Only Marti called me that. I wanted to stay and
unload a serving of sarcasm on her, but I was too busy looking through
the crowd. How had I let her slip away from me? I jumped up onto the hood of a
car that was parked on the sand.
“Hey get
off!” Some blonde surfer dude called. I didn’t listen. I had to find her before
she did something really stupid. My eyes preyed on the crowd, searching,
searching. They darted back and forth between tall and short, dark and pale,
fat and skinny, straining for a glimpse of a thin girl with long dark hair in a
faded tank top and denim shorts.
Where are you Marti?
There. I saw her on the boardwalk, making her way
towards the boating docks.
I leapt down from the car, just as the boy who had
shouted at me was making his way over, and started off as fast as I could.
I pushed and shoved until my feet hit the
splinter-filled boards of the docks. Shops along the water were full to the
brim with rich kids fritting away their folks’ money. As the throng thinned I
was able to run, feeling dizzy with the heat of the night and breathless with
nerves.
I made it to
the edge of the dock. Marti wasn’t there. I looked all around me, frantic.
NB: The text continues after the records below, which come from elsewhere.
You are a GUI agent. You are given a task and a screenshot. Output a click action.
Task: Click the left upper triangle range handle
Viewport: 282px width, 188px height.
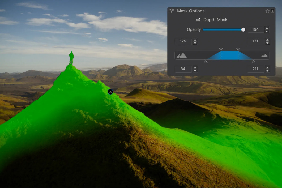221,49
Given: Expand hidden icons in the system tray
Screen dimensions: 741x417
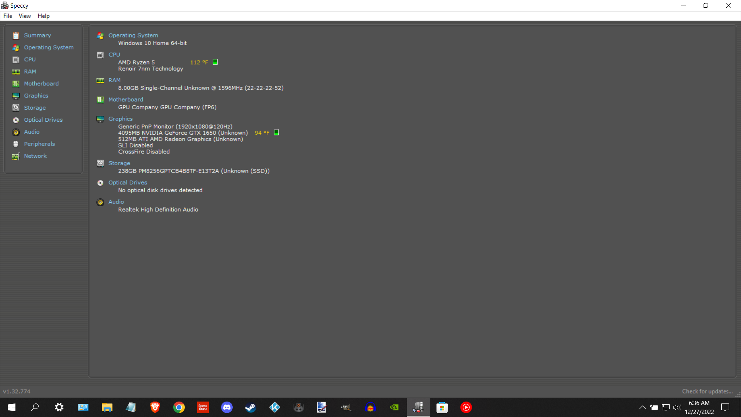Looking at the screenshot, I should (x=643, y=407).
Then, spying a short path back to the mainland, I saw her in the distance,
standing up in a little parking lot next to a red BMW. There was someone with
her, but I couldn’t make out his face.
I started up the path, gripping the rail. The small
dock rose perilously over the water up to the shore, and wood was slick and
hard to balance on.
I made it
to the top and crept close enough to the car to hear their conversation. I had
come intending to tell Marti outright that she was being an absolute idiot and
make her abandon whatever she was planning. But now that I was here, I had no
words. I suddenly felt as shy and afraid as I had been my first day of kindergarten.
So I stayed back in the shadows of the beach ferns, waiting.
And listening.
“What do you want to do? Go and find him?” Marti’s companion had a low voice, soft and kind. Somehow it relaxed me. I could hear worry in it, which somehow made me feel better about him. Like maybe he wasn’t such a bad guy after all. Maybe he was like me and actually cared about her.
He sounded young. Around our age. That made me feel better too. But I still couldn’t see him clearly.
“I don’t know.” Marti answered. Her voice sounded strange and distant.
“You know I’ll take you anywhere you want to go.”
At that I was back to worrying. Surely she wouldn’t run off with this twit. Oh why couldn’t I say something?